• USC Professor Commits to Giving $10 Million

    LOS ANGELES (CNS) – A USC professor who already had pledged $3 million to the USC Thornton School of Music has increased her commitment to $10 million, the university announced today.

    The $7 million newly pledged by violin professor Alice Schoenfeld will serve to establish the Alice and Eleonore Schoenfeld Endowed Scholarship Fund for Strings Students, a statement said.

    The new commitment follows a $3 million promise Schoenfeld made in October 2012 to renovate the school’s main symphonic rehearsal space for student-musicians. Her total gift is the largest to USC by a faculty member, according to the USC statement.
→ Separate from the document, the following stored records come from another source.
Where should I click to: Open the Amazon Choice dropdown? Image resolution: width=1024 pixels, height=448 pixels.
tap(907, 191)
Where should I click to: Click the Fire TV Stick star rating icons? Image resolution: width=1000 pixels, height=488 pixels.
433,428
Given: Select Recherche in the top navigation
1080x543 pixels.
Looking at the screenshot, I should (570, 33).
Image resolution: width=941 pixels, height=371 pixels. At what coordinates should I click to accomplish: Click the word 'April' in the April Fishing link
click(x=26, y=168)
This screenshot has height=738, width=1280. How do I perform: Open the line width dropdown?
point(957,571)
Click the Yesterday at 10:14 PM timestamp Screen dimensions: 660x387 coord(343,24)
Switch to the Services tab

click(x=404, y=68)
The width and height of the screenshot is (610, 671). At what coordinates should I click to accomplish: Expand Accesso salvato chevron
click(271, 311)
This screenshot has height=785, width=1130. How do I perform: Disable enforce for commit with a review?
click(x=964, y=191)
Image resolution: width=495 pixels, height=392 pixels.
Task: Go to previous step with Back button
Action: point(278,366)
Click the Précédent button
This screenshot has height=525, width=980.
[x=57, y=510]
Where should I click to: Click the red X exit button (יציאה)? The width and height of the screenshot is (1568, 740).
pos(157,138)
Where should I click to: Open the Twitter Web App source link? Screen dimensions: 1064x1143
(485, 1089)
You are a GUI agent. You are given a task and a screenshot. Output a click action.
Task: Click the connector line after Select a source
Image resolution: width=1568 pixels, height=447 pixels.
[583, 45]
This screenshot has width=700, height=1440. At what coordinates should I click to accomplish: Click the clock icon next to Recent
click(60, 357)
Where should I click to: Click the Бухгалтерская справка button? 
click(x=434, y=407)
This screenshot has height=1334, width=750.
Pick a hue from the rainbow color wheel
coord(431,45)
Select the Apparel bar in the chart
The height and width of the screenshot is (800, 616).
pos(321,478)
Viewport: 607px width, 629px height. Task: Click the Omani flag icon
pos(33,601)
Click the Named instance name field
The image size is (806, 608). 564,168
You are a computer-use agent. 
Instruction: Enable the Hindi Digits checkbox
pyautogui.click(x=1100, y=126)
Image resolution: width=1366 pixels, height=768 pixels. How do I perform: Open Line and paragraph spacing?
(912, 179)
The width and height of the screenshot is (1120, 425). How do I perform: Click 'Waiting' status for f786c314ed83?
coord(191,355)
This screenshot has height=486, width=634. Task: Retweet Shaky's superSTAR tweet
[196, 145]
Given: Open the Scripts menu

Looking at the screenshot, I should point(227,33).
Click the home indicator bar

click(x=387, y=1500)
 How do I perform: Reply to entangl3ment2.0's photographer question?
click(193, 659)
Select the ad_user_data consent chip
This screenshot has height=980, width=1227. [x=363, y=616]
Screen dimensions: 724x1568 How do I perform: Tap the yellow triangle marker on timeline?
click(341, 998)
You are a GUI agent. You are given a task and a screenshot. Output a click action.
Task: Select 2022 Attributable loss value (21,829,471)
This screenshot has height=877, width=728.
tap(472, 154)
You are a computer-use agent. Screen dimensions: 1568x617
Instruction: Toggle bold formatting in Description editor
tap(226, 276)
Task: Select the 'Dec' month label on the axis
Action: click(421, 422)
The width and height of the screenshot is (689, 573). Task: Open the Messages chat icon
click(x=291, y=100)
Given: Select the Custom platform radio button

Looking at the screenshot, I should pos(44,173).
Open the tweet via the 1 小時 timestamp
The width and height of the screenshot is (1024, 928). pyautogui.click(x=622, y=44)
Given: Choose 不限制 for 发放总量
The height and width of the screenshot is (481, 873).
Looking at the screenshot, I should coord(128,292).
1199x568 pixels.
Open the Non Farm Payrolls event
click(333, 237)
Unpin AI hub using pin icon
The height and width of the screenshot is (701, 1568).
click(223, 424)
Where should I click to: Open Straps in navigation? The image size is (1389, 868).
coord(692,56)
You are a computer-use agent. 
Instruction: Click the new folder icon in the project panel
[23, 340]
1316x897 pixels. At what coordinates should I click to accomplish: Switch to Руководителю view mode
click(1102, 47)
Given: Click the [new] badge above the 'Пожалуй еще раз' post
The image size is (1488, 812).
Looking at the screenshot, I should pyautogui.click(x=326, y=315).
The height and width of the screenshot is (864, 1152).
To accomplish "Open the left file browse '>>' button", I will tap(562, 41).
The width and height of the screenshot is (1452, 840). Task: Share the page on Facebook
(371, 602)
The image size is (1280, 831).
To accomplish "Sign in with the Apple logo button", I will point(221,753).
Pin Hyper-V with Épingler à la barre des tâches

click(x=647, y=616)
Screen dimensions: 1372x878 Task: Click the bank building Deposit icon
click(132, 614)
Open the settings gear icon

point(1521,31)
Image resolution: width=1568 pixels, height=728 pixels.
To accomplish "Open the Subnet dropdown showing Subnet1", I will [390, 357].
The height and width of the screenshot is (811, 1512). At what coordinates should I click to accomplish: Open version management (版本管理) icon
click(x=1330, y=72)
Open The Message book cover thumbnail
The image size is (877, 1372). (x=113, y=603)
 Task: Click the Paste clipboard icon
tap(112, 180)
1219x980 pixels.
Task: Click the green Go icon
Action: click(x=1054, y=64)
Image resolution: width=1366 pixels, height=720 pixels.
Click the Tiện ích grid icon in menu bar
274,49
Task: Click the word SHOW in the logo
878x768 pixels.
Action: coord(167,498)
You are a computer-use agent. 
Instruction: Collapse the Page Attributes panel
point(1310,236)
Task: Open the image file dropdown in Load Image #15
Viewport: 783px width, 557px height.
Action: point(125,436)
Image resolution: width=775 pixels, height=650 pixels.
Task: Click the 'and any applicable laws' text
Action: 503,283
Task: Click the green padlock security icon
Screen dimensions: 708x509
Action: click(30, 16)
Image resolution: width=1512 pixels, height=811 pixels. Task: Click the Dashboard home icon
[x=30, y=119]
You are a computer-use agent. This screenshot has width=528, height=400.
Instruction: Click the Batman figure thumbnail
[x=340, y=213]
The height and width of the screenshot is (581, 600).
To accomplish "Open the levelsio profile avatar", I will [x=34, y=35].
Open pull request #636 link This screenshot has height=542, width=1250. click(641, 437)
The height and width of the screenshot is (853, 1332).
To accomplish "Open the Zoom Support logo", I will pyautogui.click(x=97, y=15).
    It said that Schoenfeld, holder of the Alice and Eleonore Schoenfeld Endowed Chair in String Instruction at USC, has directed that the new gift be used for scholarships in her name and that of her sister, Eleonore, a longtime USC Thornton professor of cello who died in 2007.

    As the Schoenfeld Duo, the sisters were internationally renowned classical performers for decades. Between them, they also taught for more than a combined century at USC Thornton, where Alice Schoenfeld continues to instruct violin students.

    Alice Schoenfeld’s $10 million donation is second in size only to the school’s naming gift in 1999 from philanthropist Flora Thornton, according to the USC statement.

    USC described the $7 million from Alice Schoenfeld as the lead gift in the Thornton school’s $75 million fundraising initiative, which kicked off Thursday night. The initiative is part of the so-called Campaign for the University of Southern California, a multiyear effort to secure at least $6 billion in donations to support its academic programs.

    “Alice Schoenfeld’s new commitment to establish a scholarship fund for string musicians at USC Thornton reflects her profound dedication to her students,” USC President C. L. Max Nikias said.

    “Her students have gone on to brilliant careers in orchestras around the world, creating a legacy of excellence that will grow in perpetuity thanks to her generous gift.”

    Nikias said the Schoenfeld scholarship fund would strengthen USC Thornton’s ability to attract the best students, “regardless of their financial circumstances.”